Lentera dan Makanan yang Selalu Menemani
Imam asy-Syaukani dalam kitabnya al-Badru ath-Thaali’ menarasikan kisah yang bersumber dari Muhammad bin al-Asham;
Ada seorang petani yang membangun sebuah masjid untuk shalat. Setiap malam dia mendatangi masjid dengan membawa lentera dan makan malam. Apabila ia mendapatkan orang yang layak mendapatkan sedekah, ia pun memberikan makan malamnya. Namun bila tidak mendapati, maka ia memakannya sendiri. Kebiasaan ini berlangsung hingga suatu kali datanglah masa paceklik dan air sumur pun mengering. Ia memiliki sebuah sumur, dan tatkala air dalam sumur itu hanya sedikit, ia bersama anak-anaknya segera menggali sumur tersebut. Namun, tiba-tiba sumur itu roboh sedangkan petani itu terkubur di dalam sumur.
Usaha anak-anaknya untuk menggali dan menemukan ayahnya tak berhasil, hingga mereka berkata, “Sumur ini mungkin menjadi kuburan bagi ayah.” Padahal sebenarnya, tatkala sumur itu roboh, petani telah berada di lorong yang luas di sumur, dan di pintu lorong itu terdapat kayu yang mencegah tanah dan bebatuan yang akan menimpanya. Maka petani itupun hidup di dalam tanah dalam kegelapan yang sangat. Mengejutkan, tiba-tiba lentera yang selalu dia bawa ke masjid endatanginya, demikian pula makanan yang secara rutin dia bawa setiap malam. Dengan lentera dan makanan inilah dia bisa membedakan siang dan malam. Ia hidup dengan kondisi seperti itu selama enam tahun. Hingga suatu saat anak-anaknya berinisiatif untuk menggali sumur dan memanfaatkannya kembali.

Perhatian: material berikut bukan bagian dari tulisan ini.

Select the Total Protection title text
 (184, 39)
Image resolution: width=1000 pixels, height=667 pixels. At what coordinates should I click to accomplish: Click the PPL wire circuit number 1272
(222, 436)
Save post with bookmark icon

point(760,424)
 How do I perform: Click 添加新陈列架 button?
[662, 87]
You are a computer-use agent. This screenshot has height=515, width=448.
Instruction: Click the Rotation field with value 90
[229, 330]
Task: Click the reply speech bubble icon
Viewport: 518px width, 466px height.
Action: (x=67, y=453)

Mereka menggalinya hingga mencapai lorong tersebut, dan betapa herannya mereka mendapatkan ayah mereka masih hidup. Tatkala anak-anaknya menanyakan kondisinya, sang ayah berkata, ”Lentera dan makanan yang senantiasa kubawa ke masjid selalu menemaniku sebagaimana saya selalu membawanya ke masjid sebelum musibah terjadi.” Akhirnya peristiwa tersebut menjadi buah bibir di pasar-pasar dan pelajaran berharga bagi masyarakat ketika itu. (al-Badr ath- Thaali’, Imam asy-Syaukani)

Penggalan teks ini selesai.